Il y a eu un temps où j'ai cru que je pourrais faire plein de chose.
Ou quelque chose en tout cas.
Un monde merveilleux et écoleux qui ne connaîtrait jamais la crise. J'avais construis une vraie ville en playmobiles avec de grandes autoroutes aériennes pour mes vaissaux spatiaux, des piscines qui pouvaient se transformer en port d'ammarage pour mes bateaux. Y avait aussi des terrasses pour boire les apéros, une mairie pour marier Luna et Zoé. Elles se promenaient toujours en se tenant par la main ces deux-là. La dernière fois que je les ai vues c'était dans le grand grenier du boulevard Foch à Angers chez ma mère. J'ai aperçu Luna dans un coin, les jambes ramassées sous elle. Je n'ai pas vu Zoé. Puis ma mère a déménagé, je n'étais pas là, je crois qu'elles sont mortes ce jour-là.

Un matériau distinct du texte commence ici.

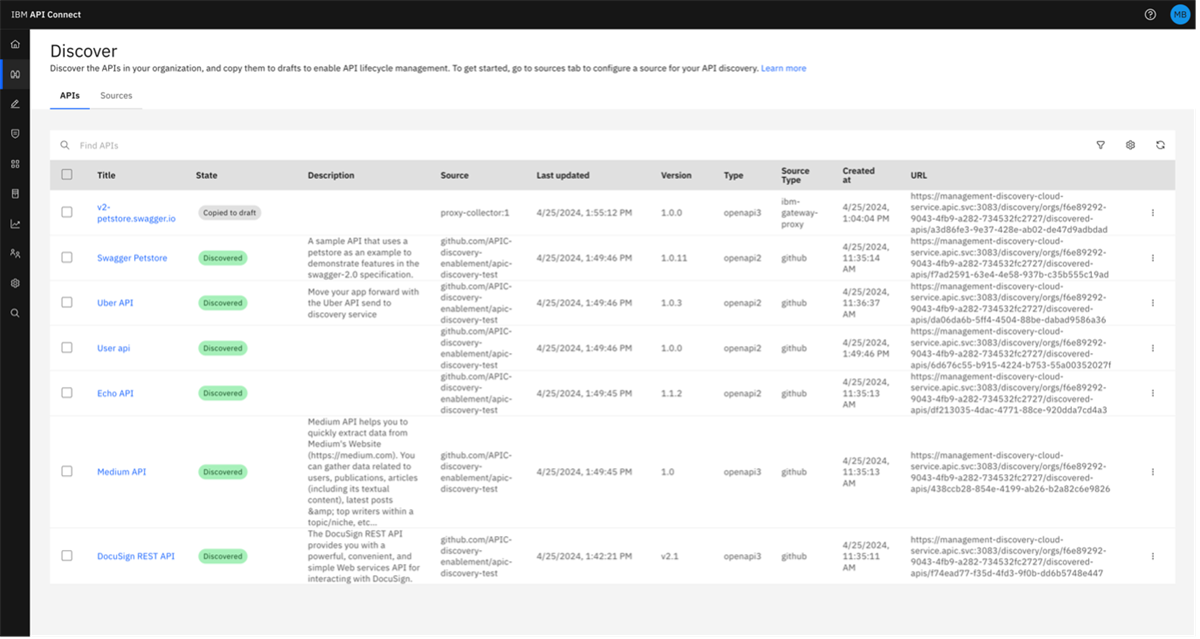Open the sidebar search magnifier icon
The width and height of the screenshot is (1200, 639).
point(15,313)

Un été j'ai décidé de devenir bédéiste. Quelque chose entre Jacques Martin et Roba mais en bien plus spirituel. Alors j'ai tanné ma grand-mère pour qu'elle m'achète plein de feuilles à dessin, bien épaisses, au moins du 32 grammes, sinon c'est pas bien. J'ai également choisi plein de feutres noirs car moi, voyez-vous, j'étais bédéiste, pas coloriste. Je crois que j'ai jamais dépassé la deuxième case ni n'ai jamais rempli une bulle. Pourtant j'en ai froissé des pages, plein ma poubelle. Je me suis retrouvée quelques années plus tard avec plein de feuilles canson dans mon placard et j'ai fini par les jeter car je n'avais pas de placard dans mon 12m² à Paris.

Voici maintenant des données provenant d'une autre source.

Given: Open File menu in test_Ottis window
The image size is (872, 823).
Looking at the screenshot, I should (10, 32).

Après quand j'étais ado, j'ai décidé que j'allais passer chez Pivot. J'y pensais chaque nuit. Mes rêves étaient organisés, minutés, je connaissais ses questions, c'était toujours les mêmes, chaque nuit, mais je faisais semblant d'improviser les réponses avec un très grand professionnalisme. Vous comprenez, j'avais un rôle à tenir, j'étais quand même la plus jeune romancière à obtenir un prix aussi remarquable. Puis Pivot a été débarqué. Moi j'ai continué mon rôle mais c'était moins drôle.
Alors l'été d'après, je serais écrivain, j'ai dit. J'ai noirci les pages de deux cahiers d'écolier. Je suis restée les deux mois d'été enfermée dans ma chambre. De toutes façons, je n'avais pas d'amis. Alors j'ai écrit une grande histoire qui parlait de différence, d'indifférence et de sodomie, je sais plus, j'ai pas tout compris. En déménageant en juillet dernier, je les ai retrouvées, ces deux cahiers, dans une vieille malle que je n'avais pas ouverte depuis des années. Je cherchais mon Bac. Les pages étaient jaunies et l'encre avait coulé. J'ai pas retrouvé mon Bac.

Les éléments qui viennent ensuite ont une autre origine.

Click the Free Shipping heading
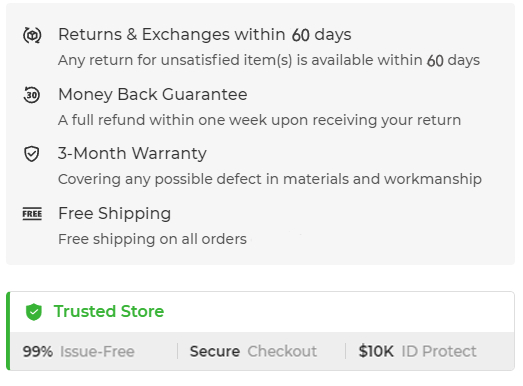523x386 pixels. [114, 213]
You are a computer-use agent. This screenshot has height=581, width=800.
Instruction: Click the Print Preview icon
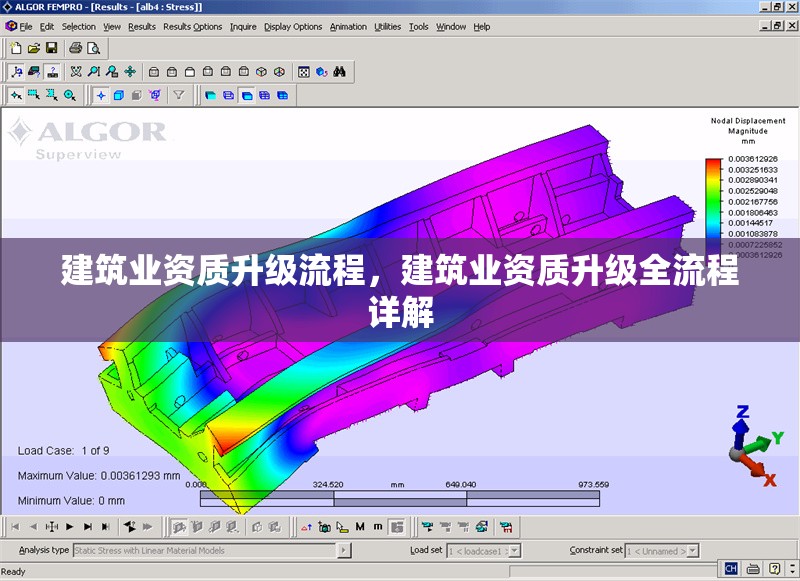tap(92, 48)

Un jour, au printemps, j'ai décidé que je serais une rock star, la fille spirituelle de Mariane Faithfull et de Iggy Pop, voyez le genre. Alors je me suis achetée une guitare. Le médiator et la sangle en cuir noir qui porte bien. Je me suis esquintée les doigts des nuits durant sur les cordes en acier devant mes partitions de China girl. Puis, je suis tombée sur Kashmir. Et j'ai tout laissé tomber d'un coup. De toutes façons, une lesbienne peut pas avoir de corne sur les doigts, c'est une incohérence. Aujourd'hui je regrette de l'avoir donnée cette guitare. Elle aura fait bien dans le coin, là, derrière la lampe.
Après j'ai plus cru à grand chose ni vraiment décidé quoi que ce soit. J'ai laissé faire. J'étais juriste malgré moi, j'avais pas fait exprès, la même année, j'ai réussi à me faire virer et à me faire larguer, j'avais pas fait exprès non plus. Le temps a passé. Je ne sais pas si j'ai fait quelque chose mais au final j'ai fait plein de choses. Je n'ai pas tout mais j'ai tout ce que je veux.